使い込んだ黒い革の鎧を着た、中でも一番大柄な男が、アレクの銀の鎧を見て口笛を鳴らした。


「正騎士さまがいらっしゃったとはなっ。こりゃ助かるぜ」


 アレクは気にする風でも無く、男に訊き返した。


「で、どっちを先に片付ける予定だ?」


「あ――井戸の反対側のヤツをって、思ってたんだが」


「どうだ? トーリ」


 相手のレベルを尋ねられたトーリは、「無理ですね」ときっぱり否定した。


「結構レベルが高いです。井戸の反対側の個体はレベル四十。手前の個体が三十六です」


「げっ!! そんなに強いんかよこいつらっ!?」


 傭兵の鎧の男は、それまでの余裕の顔を引き締める。

 男の仲間も皆、剣や戦斧を握り直す。


「反対側の個体に、劣化の呪文を掛けます」と、トーリ。


「掛かったら、一斉に斬り付けて下さい。ただし、手前の個体の動きには注意して」


 トーリは右手の人差指と中指を立て、口の前へ持っていく。左手は下に下げたまま、右へ、左へ、と、まるで軟体動物のように捻る。

 その間僅か一分ほど。

 訊き慣れない呪文の詠唱が終わると、トーリは動かしていた左手と右手の掌を重ね合わせ、腕を突き出してオークに向けた。

 指先をぱっ、と開く。
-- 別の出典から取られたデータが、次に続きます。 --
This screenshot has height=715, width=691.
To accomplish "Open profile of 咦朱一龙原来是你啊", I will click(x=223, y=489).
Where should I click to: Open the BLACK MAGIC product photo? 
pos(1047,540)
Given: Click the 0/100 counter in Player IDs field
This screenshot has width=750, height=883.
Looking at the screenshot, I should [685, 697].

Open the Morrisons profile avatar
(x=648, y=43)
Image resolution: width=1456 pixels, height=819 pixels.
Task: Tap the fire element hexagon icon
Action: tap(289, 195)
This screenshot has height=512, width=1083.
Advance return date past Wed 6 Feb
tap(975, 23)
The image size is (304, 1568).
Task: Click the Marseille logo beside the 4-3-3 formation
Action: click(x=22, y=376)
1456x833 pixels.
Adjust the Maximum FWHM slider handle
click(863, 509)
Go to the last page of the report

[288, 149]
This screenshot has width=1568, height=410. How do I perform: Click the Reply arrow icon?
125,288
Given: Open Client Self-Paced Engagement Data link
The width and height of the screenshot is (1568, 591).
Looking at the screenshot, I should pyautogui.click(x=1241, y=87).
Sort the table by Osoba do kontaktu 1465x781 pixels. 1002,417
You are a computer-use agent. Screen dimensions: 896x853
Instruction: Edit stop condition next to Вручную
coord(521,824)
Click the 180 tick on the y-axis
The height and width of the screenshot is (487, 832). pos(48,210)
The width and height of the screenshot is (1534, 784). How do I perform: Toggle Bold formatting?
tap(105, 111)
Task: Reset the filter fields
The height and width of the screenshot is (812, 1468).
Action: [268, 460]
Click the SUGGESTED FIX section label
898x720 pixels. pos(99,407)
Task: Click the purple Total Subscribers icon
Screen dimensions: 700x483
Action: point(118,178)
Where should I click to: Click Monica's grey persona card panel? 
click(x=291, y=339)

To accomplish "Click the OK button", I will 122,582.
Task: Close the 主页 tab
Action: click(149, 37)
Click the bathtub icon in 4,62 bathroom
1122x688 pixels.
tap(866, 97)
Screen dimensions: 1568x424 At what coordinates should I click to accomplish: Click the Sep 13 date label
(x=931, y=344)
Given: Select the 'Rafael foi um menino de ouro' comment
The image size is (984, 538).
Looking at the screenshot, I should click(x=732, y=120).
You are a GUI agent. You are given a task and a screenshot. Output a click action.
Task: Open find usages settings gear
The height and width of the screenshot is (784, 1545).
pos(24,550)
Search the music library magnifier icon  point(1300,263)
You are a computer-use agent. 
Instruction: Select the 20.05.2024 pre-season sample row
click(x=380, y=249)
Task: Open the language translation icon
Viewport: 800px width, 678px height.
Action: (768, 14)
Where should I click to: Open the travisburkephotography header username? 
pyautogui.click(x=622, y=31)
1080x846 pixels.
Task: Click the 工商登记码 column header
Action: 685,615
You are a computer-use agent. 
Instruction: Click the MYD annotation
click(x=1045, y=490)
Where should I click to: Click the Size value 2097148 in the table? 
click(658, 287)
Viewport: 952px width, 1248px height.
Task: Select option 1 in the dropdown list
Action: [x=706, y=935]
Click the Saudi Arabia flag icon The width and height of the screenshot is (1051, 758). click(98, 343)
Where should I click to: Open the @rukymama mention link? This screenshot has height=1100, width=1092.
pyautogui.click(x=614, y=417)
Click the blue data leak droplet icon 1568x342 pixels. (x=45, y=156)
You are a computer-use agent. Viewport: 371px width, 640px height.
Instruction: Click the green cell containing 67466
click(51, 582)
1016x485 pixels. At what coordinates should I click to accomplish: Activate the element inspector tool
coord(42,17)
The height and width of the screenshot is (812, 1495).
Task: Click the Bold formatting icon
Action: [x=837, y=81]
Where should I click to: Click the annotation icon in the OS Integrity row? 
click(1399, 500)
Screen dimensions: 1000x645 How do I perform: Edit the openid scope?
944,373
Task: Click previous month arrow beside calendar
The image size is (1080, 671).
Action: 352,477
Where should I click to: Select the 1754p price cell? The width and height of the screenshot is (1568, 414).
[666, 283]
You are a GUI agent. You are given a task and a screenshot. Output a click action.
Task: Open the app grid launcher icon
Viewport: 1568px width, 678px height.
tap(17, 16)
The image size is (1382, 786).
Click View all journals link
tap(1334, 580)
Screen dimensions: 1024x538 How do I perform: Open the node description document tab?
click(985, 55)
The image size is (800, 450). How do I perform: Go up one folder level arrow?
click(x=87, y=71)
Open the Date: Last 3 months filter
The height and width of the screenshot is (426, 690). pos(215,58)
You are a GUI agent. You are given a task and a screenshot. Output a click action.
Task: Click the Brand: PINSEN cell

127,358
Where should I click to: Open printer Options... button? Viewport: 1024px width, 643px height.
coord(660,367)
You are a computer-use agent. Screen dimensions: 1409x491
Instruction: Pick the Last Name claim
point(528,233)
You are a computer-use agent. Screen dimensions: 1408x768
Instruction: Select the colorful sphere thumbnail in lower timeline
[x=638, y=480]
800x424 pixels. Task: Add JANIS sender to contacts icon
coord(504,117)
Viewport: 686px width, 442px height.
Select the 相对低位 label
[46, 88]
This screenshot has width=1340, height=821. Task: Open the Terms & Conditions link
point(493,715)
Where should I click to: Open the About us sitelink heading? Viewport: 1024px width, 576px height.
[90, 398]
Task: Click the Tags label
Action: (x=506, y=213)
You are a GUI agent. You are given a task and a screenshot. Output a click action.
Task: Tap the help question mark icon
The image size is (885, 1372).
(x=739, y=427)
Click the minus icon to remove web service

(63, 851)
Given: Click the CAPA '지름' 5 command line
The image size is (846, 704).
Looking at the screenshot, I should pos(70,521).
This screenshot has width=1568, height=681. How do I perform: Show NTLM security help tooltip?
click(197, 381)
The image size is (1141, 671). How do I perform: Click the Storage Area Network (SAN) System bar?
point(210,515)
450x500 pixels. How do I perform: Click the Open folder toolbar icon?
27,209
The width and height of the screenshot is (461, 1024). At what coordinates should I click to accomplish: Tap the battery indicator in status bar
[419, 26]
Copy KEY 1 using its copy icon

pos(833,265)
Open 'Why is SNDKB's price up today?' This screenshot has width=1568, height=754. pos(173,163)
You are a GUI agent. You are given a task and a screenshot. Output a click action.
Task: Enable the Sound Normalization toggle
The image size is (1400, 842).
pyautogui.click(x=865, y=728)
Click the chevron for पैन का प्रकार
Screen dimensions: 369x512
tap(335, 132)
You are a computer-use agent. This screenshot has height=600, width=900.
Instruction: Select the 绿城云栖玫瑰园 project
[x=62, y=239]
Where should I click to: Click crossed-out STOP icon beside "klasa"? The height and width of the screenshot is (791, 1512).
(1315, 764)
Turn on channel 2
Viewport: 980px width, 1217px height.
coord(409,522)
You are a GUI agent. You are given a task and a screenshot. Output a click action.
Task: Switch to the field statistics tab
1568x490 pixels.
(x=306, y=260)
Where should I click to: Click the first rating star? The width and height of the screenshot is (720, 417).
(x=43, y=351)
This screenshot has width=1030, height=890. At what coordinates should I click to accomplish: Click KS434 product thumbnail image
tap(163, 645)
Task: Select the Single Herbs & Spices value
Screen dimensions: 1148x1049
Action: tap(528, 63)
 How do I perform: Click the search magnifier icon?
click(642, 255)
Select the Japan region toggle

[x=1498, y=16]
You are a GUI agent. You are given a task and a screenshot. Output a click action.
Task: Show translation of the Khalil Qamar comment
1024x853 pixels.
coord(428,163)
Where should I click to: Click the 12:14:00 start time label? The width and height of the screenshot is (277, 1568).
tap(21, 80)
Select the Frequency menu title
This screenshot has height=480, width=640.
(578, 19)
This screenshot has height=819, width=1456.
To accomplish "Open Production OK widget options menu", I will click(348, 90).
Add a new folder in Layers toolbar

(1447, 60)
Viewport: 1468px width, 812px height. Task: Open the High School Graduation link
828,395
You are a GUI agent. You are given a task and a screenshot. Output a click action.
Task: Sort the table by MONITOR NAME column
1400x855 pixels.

と、黒い霧のようなものがオークに素早く纏わり付いた。

 黒霧は、瞬く間にオークの武器や身に着けたもの、更には肌や髪までを乾燥させ、ぼろぼろに崩していく。

 オークが、大きな牙の生えた口を開け、苦しげな声を上げた。

 身体がひび割れながらもまだ崩れないオークに、抜刀したアレクは駆け寄ると右肩口から胸に掛けて、ロングソードを切り付ける。

 しかし、まだ一撃では倒れない。

 トーリが言っていたように、仲間が斬られたことで逆上したもう一匹が、アレクの背後から戦斧を振り下ろす。

 黒い鎧の男が、その戦斧を止めた。


「ちいっ!! 結構なバカ力だぜっ!!」


 樹は戦況から見て、アレクの手負いを手伝った方がよいと思い、井戸を回り込もうと駆け出す。

 が、その背をエステルが止めた。


「いけませんっ!! 相手が強すぎますっ!!」


「じゃこのまま見てろってかっ!?」樹はエステルを睨んだ。


 エステルは巫女の杖を取り出すと、「星の女神ナダエの御力をもって、この者に祝福を与えんっ」


 短く神聖魔法を唱え、樹に掛ける。

 樹の周りに、金の粉のようなものが纏わり付いた。


「あっ、おいっ。神聖魔法の使い手が居るんなら、俺達にも祝福の呪文を掛けてくれって!!」


 黒鎧の男の仲間が文句を言う。

 エステルは黙って男を睨んだ。


「なんだよっ」と口を尖らせた男のすぐ後ろに、暴れるオークが迫って来た。


 樹は、井戸を回るのを止め、男の背後に向かって剣を閃かせる。


「うわおっ!!」


 叫んで身を屈めた男の頭のすぐ上を、横薙ぎにロングソードを走らせた。

 運が良かったのか、勘が戻ったのか、オークの利き腕を斬り飛ばした。斬り口から、妖魔の黒い血が噴出する。

 エステルが神聖魔法ですぐにその血を止めた。

 痛みに咆哮する妖魔に、他の冒険者達が一瞬怯む。

 人間を怯えさせる雄叫びだが、樹は、最初の時と同様、全く恐怖を感じることなく、オークの分厚い身体に剣を突き通した。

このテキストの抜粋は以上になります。